USA : le taux d'intérêt réel devient supérieur au taux de la Fed
La séance du jour a démarré par un trou d'air assez vite récupéré à Paris qui finit stable (- 0,01 % à 3 102,43 points)
La grippe porcine a durement affecté les sociétés liées au transport et au tourisme (Air France -KLM perd - 6,56 %, Accor - 3,72 %) Société Générale suit à - 3,69 % affectée par un article de Libération qui laisse entrevoir des pertes complémentaires de 5 à 10 milliards €. La banque a fait part de son côté dès dimanche soir d'un démenti et invoque une confusion de la part du journaliste dans l'analyse des chiffres.
En l'absence d'autres données importantes sur la séance et à la veille d'une nouvelle réunion de la banque centrale US qui délivrera la teneur de sa politique monétaire le lendemain (le PIB pour le 1er trimestre paraîtra également mercredi), nous allons prendre un peu de recul sur la situation actuelle pour comprendre le contexte dans lequel se prennent dorénavant les décisions au sein de la 1ère banque centrale de la planète.

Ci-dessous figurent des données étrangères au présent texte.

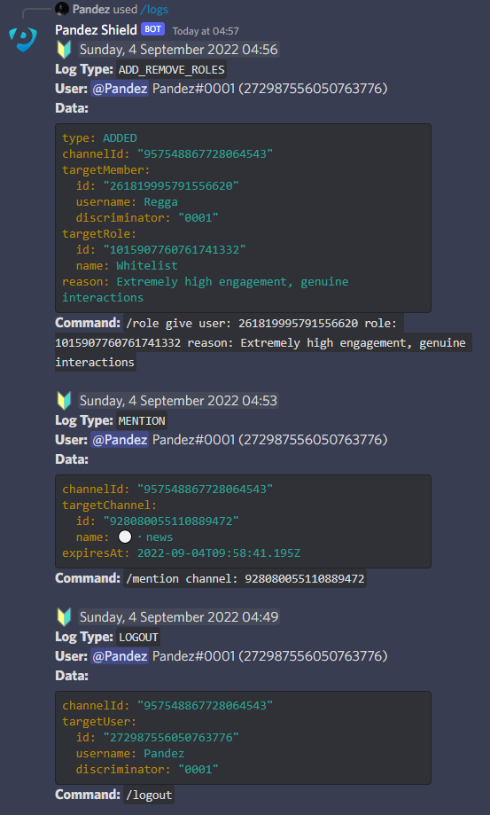Click the BOT tag badge
This screenshot has height=815, width=490.
(152, 29)
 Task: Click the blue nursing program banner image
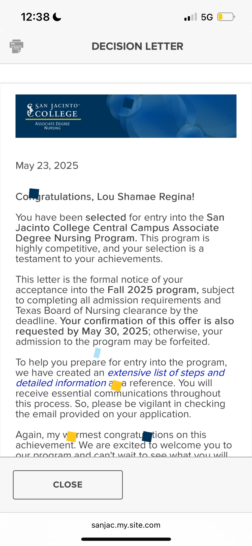(x=126, y=116)
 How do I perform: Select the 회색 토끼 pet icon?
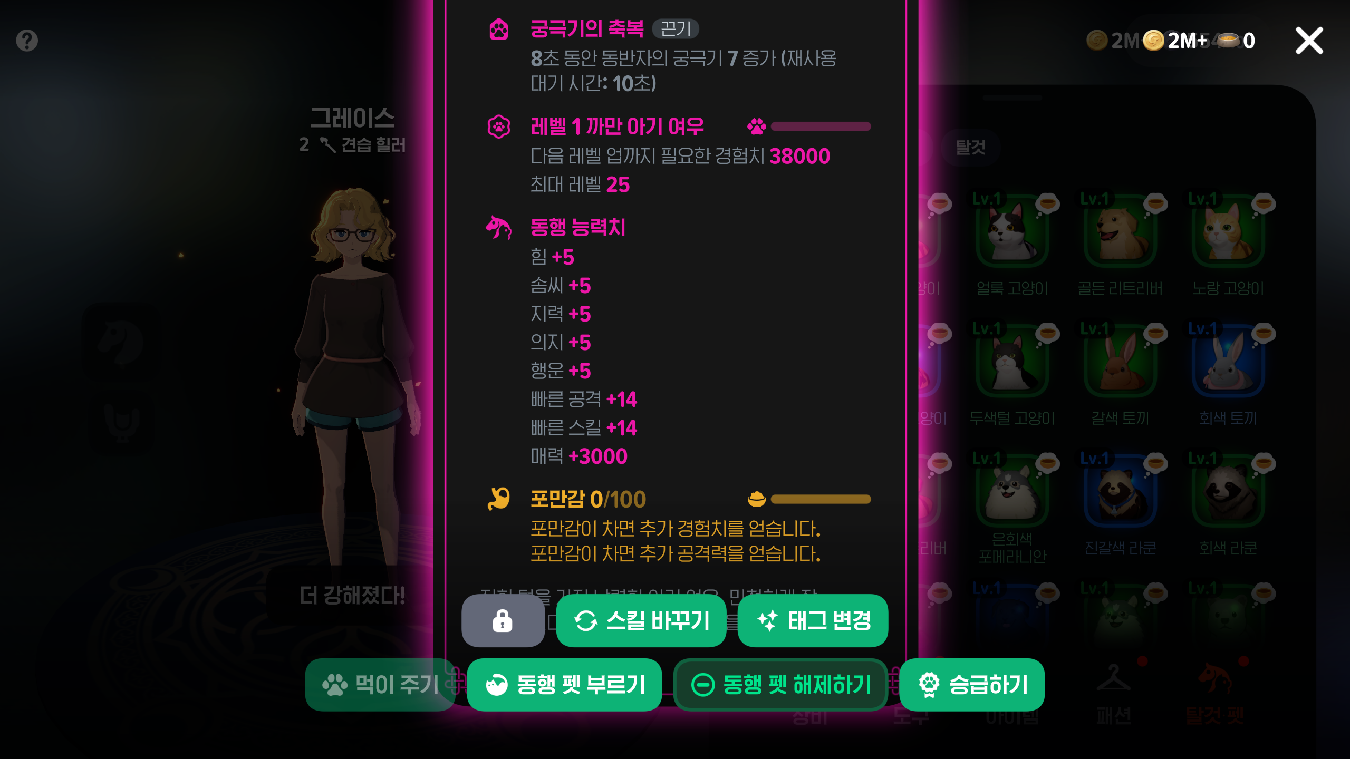point(1228,362)
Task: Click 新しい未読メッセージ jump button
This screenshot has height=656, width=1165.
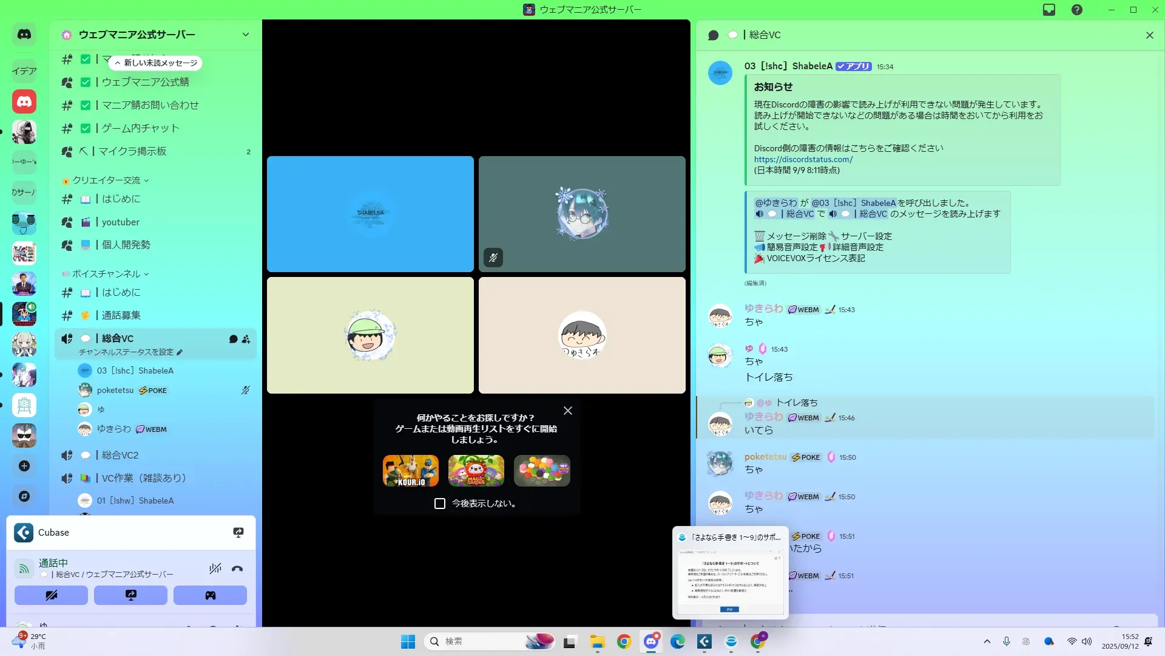Action: click(156, 63)
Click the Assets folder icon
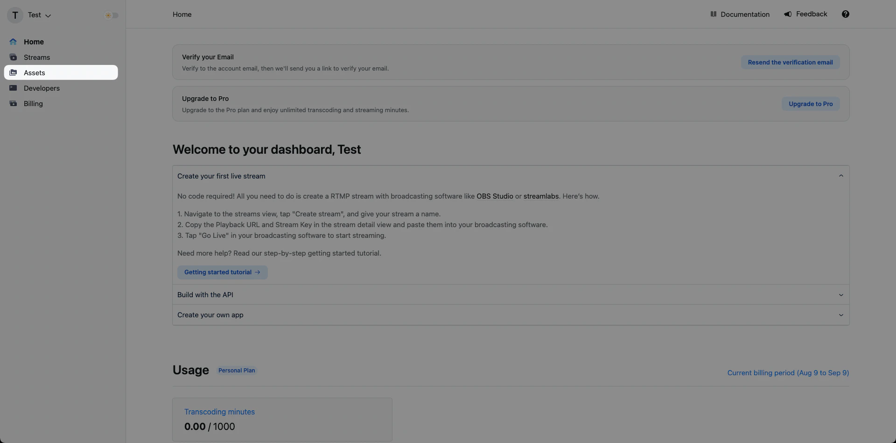896x443 pixels. tap(13, 72)
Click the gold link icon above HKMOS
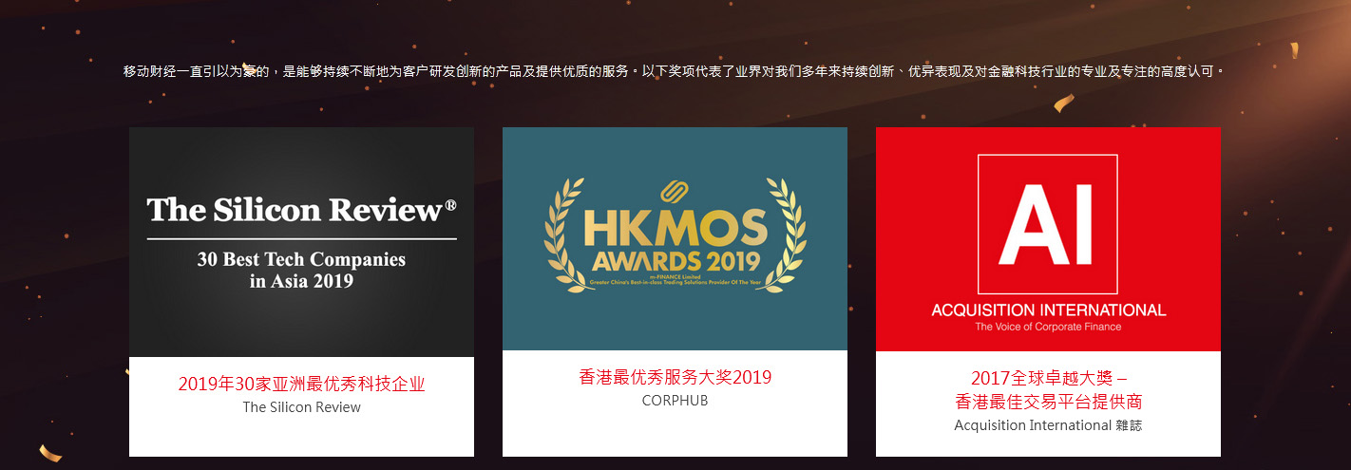 click(x=675, y=191)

Lors de chaque réunion, nos attentes comme pour tout investisseur se portaient sur les taux d'intérêts et l'amplitude de la baisse qui serait décidée pour rendre le crédit moins cher et relancer l'économie. C'est un outil dont la Fed comme toute banque centrale a largement utilisé les moyens ces derniers mois. En fonction de l'état de l'économie, elle peut ainsi avoir une politique monétaire plus ou moins accommodante, notion que nous avions détaillé il y a environ un an :
. Comprendre la finance : politique monétaire restrictive ou accommodante ?
Dans cet article nous avions vu que la notion de taux d'intérêt réel était importante pour juger de ce caractère accommodant.
Voyons où nous en sommes : la Fed a abaissé ses taux à une fourchette de 0/0,25 %.
Rappel : taux réel = taux nominal de la Fed - taux d'inflation des prix à la consommation
→ Depuis 50 ans, le taux réel est passé négatif à plusieurs reprises. Pendant ces périodes, il est alors intéressant d'emprunter puisque son coût est inférieur au taux d'inflation. C'était la situation à l'été 2008 avec des banques centrales qui avaient encore des "cartouches" pour baisser leurs taux.
→ Voici l'action historique de la banque centrale US sur ses taux d'intérêts
→ et sur le graphe n°3 l'évolution de l'inflation US sur la même durée. La soustraction des graphes 2 et 3 permet donc de réaliser le 1er graphe ci-dessus
Depuis 1955, a aucun moment, les taux ne se sont approchés aussi près de zéro et l'inflation est restée positive. Or depuis 15 jours, ce n'est plus le cas :
. Economie : l'évolution des prix à la consommation US devient négative
On cumule des taux très bas et une inflation négative qui montrent pour la première fois depuis plus d'un demi-siècle, une politique monétaire qui n'est pas aussi accommodante qu'elle semble l'être en apparence. Les taux réels deviennent supérieurs au taux nominal de la Fed et supérieurs à ceux de 2003 alors que la situation économique n'était pas aussi difficile.
Le coût de l'emprunt est donc en fait assez peu attractif. Quel est l'intérêt d'emprunter même à très bas coût si les prix baissent ? Le taux réel ne baisse pas, il monte au contraire.
La Fed qui n'a plus de marge de manoeuvre sur ses taux dits 'directeurs', qui sont des taux à court terme, a décidé de mettre en oeuvre d'autres outils lors de sa réunion du mois dernier détaillés dans :
. La Fed tente l'électrochoc
Elle essaye donc de faire baisser tous les taux d'intérêts qu'ils soient à court, moyen ou long terme mais le contexte actuel revêt désormais une difficulté particulière surtout si les taux réels devaient durablement rester au-delà du taux de la Fed :
"Les méfaits potentiels d'une inflation très faible ou d'une déflation dépendent largement de l'environnement économique dans lequel elles se manifestent.
La déflation peut être particulièrement dommageable si le système financier est déjà fragilisé par les piètres bilans des particuliers et des entreprises, et des banques sous-capitalisées et handicapées par des crédits non-performants.
Dans ces conditions, une déflation ou une inflation étonnamment faible, en accroissant la charge réelle de la dette, pourraient exacerber les difficultés financières et entraîner une poursuite de la détérioration du fonctionnement des marchés financiers."
Tels sont les propos tenus par Ben Bernanké à l'été 2003, actuel patron de la Fed , alors qu'il n'était alors qu'un des gouverneurs de la Fed.